Por su trabajo, que es crítico frente a las deficiencias del sistema de salud actual y la falta de atención a las identidades de la comunidad diversa, Roberto está acostumbrado a ser agredido con insultos homofóbicos, agresiones físicas y amenazas a su seguridad.

“Lamentablemente, me acostumbré a las amenazas de muerte, porque como activistas el gobierno hace caso omiso porque siempre estamos al pie del cañón revisando las fallas en los servicios; entonces, tampoco me hacía sentir seguro el denunciar. Cerré la clínica y se acabó.

“Solicité apoyo al mecanismo de protección a defensores de derechos humanos y me lo dieron, pero ya nada me hace sentir seguro porque, por ejemplo, asesinaron a Samantha Fonseca, a Ociel Bahena, quienes estaban en la alta esfera pública, supuestamente protegidos”, asevera.

“Pidieron $200 por cada servicio sexual y uno para ellos”

Aunque no está implicada en redes de trata, al promover los derechos sexuales de las mujeres que viven de su cuerpo Laura, defensora de la dignidad del trabajo sexual, ha sido llamada “madrota”, “dueña de puteros” y “tratante”; por eso, cuando un grupo delictivo empezó a cobrar piso a las trabajadoras sexuales que se acercan a su ONG, supo que no podría interponer una denuncia porque sería criminalizada.
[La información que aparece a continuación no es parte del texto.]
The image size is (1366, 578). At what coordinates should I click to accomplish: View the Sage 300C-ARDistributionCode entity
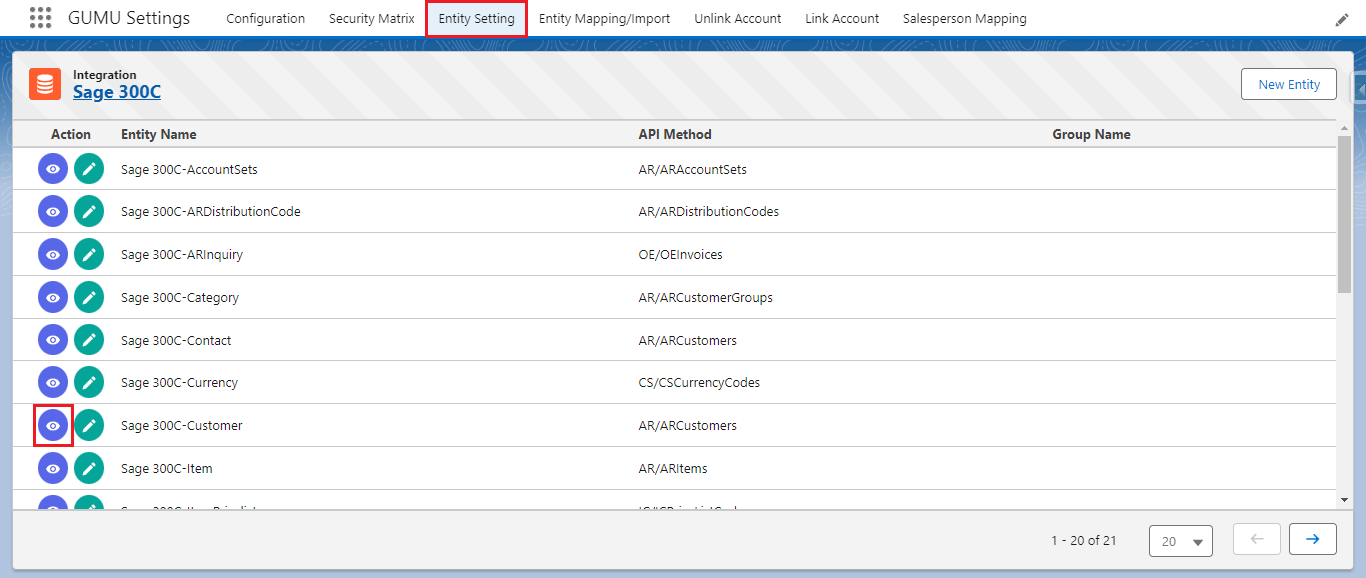[53, 212]
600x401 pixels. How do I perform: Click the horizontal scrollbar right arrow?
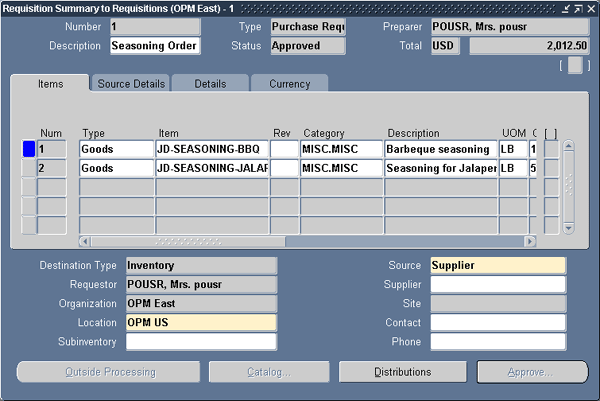pos(530,241)
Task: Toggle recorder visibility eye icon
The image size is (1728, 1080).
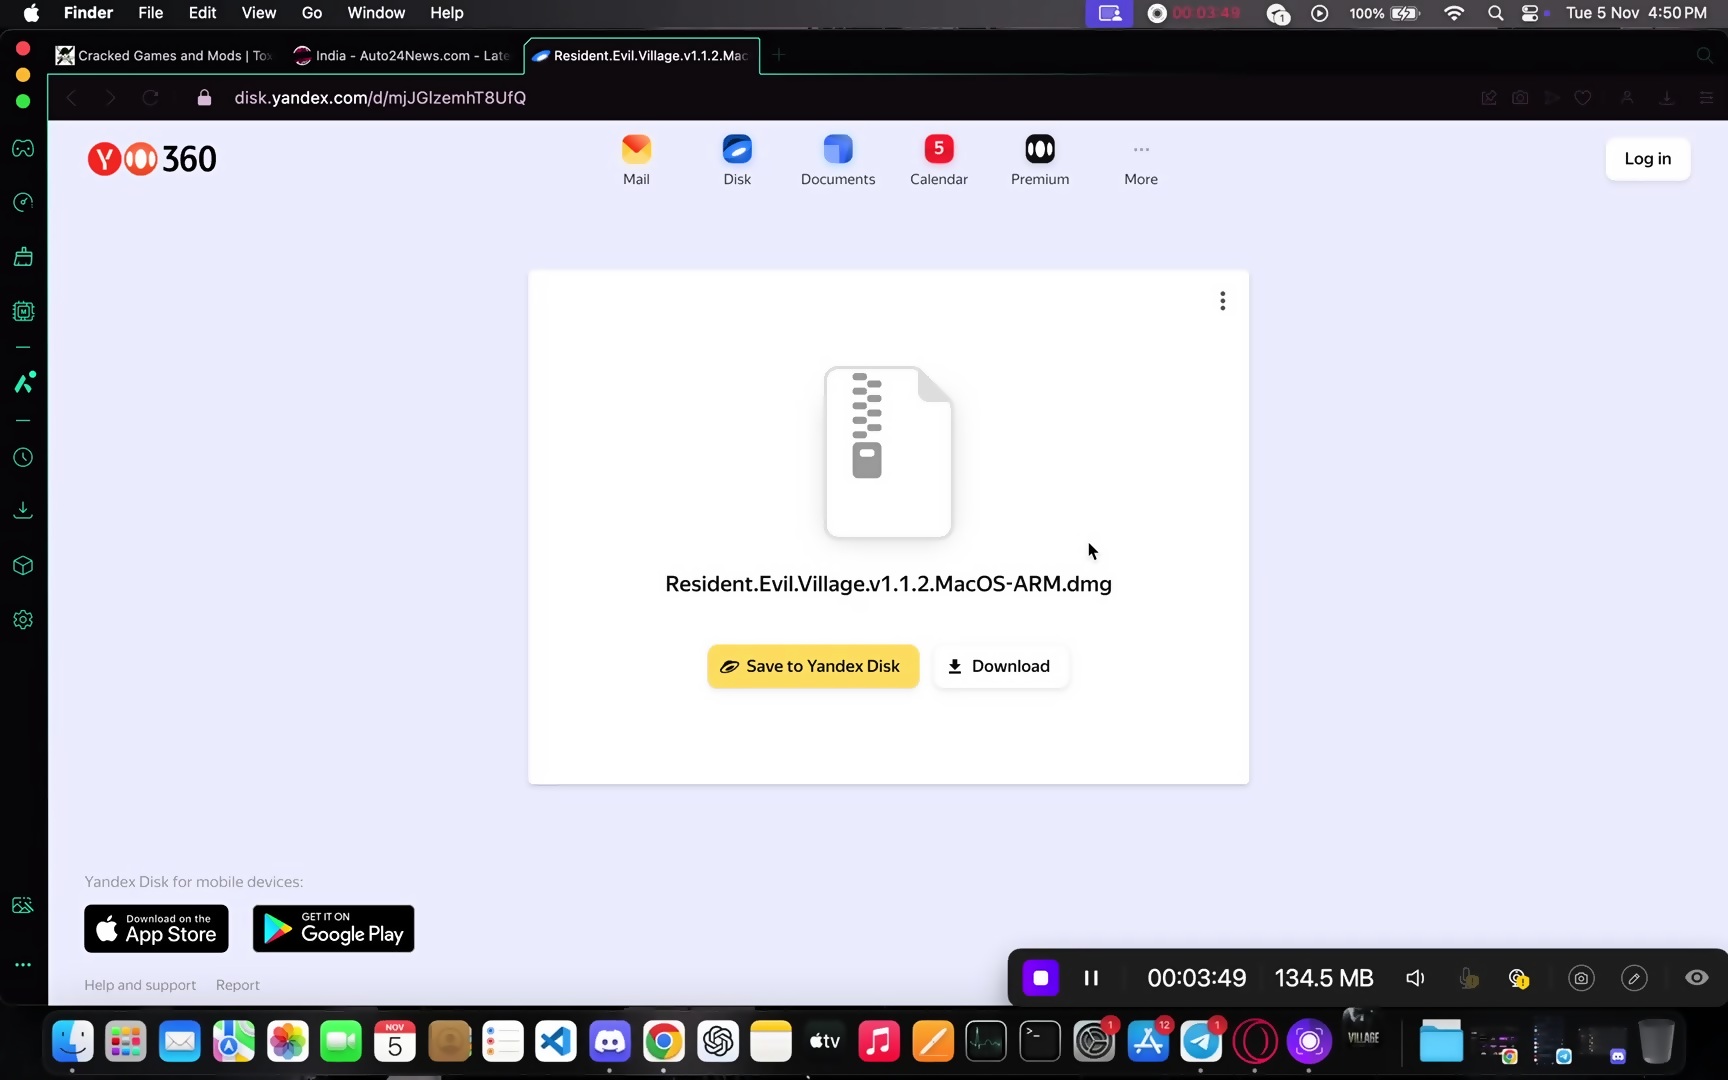Action: [x=1696, y=978]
“Yo no puedo hacer absolutamente nada. Estamos atados de manos. Pareciera que por ser activistas cuando nos pasa esto no tenemos derecho a denunciar; entonces, nos aguantamos y si a mis chicas les piden una cuota por no matarlas, por no dejarlas trabajar en la calle que ellas quieran, las matan, y es sólo otra puta más asesinada”, declara la activista a EL UNIVERSAL.

Las trabajadoras sexuales que se acercan a la fundación de Laura son mujeres maduras, de la tercera edad o que están en situación de extrema vulnerabilidad.

Laura explica que cuando intentó denunciar que a las mujeres las estaban extorsionando con servicios sexuales o dinero el ministerio público le advirtió que de ser considerada como una tratante por su labor, al identificar una red, podría ir a la cárcel, pues habría que investigarla primero a ella y al grupo de mujeres “que regenteaba”.

“La casa [el lugar donde recibe a las trabajadoras sexuales] no es un secreto para nadie en la colonia. Mujeres entran y salen con condones, recetas médicas de las jornadas de ginecología, ropa, comida y de ahí se van a sentar a un parque que está muy cerca o a los hoteles de paso de la vuelta. Pienso que los delincuentes se dieron cuenta de nuestra actividad y pensaron que tenemos mucho dinero. Fue en agosto cuando llegaron en moto la primera vez a pedirles la cuota, no se quitaron el casco. Llegaron a cobrarles a mujeres que juntan para vivir al día, entonces fue claro que el objetivo no eran ellas (…) Pidieron 200 pesos por cada servicio sexual que dieran, un servicio para ellos o convertirse en un punto de entrega [de drogas], y accedieron a entregar el dinero por miedo, pero el costo se elevó y no sabíamos qué hacer porque no podemos denunciar”, detalla Laura.

Luego, a través de las cámaras de vigilancia de la casa se dio cuenta de que ya no sólo esas mujeres estaban siendo asediadas, también el equipo operativo, y acertó, porque días después otro hombre entregó un paquete en una caja de cartón con un cuchillo, aparentemente lleno de sangre, y una nota en la que les exigían cuota para permitirles operar.